### Data supplied

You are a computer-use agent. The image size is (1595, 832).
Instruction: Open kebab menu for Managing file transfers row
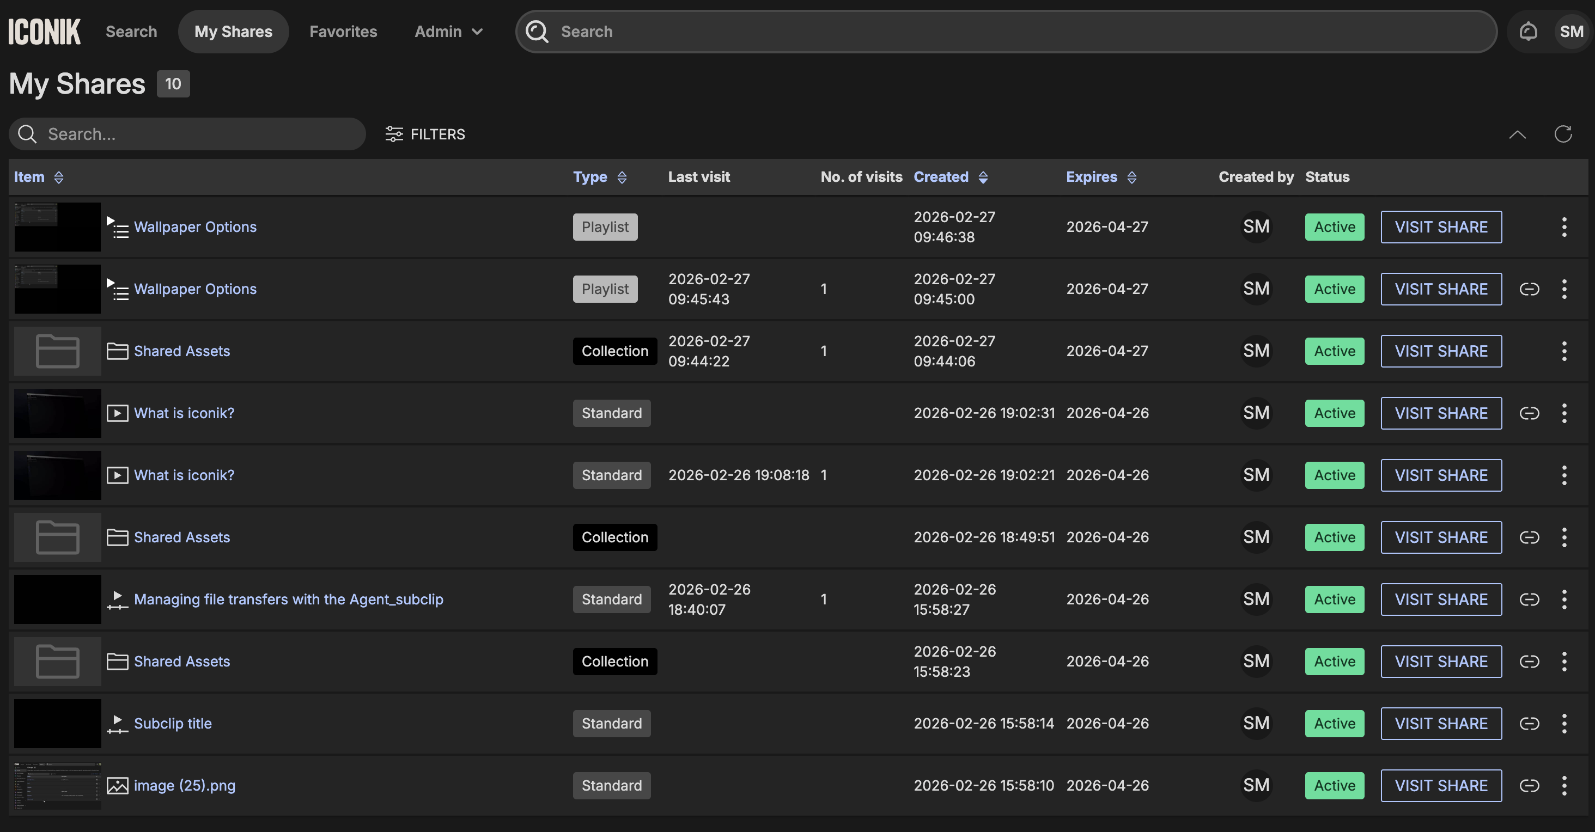(x=1564, y=599)
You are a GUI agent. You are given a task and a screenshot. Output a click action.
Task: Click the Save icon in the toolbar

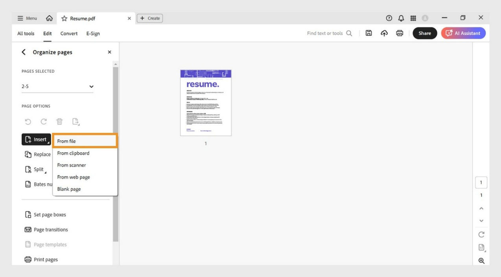click(x=368, y=33)
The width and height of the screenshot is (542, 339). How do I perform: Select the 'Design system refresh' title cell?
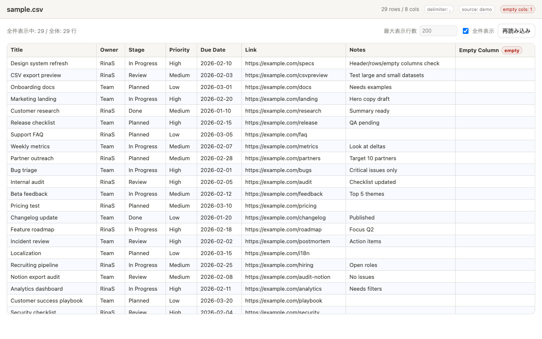pos(39,64)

######

> **Direction**
Rewrite all of the lines above as a JSON list of strings, one string per line, skipping blank lines and leaving out the pictures.

> **Written solution**
[
  "You are a computer-use agent. The image size is (1595, 832).",
  "Instruction: Open kebab menu for Managing file transfers row",
  "(x=1564, y=599)",
  "You are a GUI agent. You are given a task and a screenshot. Output a click action.",
  "Task: Click the Save icon in the toolbar",
  "click(x=368, y=33)",
  "The width and height of the screenshot is (542, 339). How do I perform: Select the 'Design system refresh' title cell?",
  "pos(39,64)"
]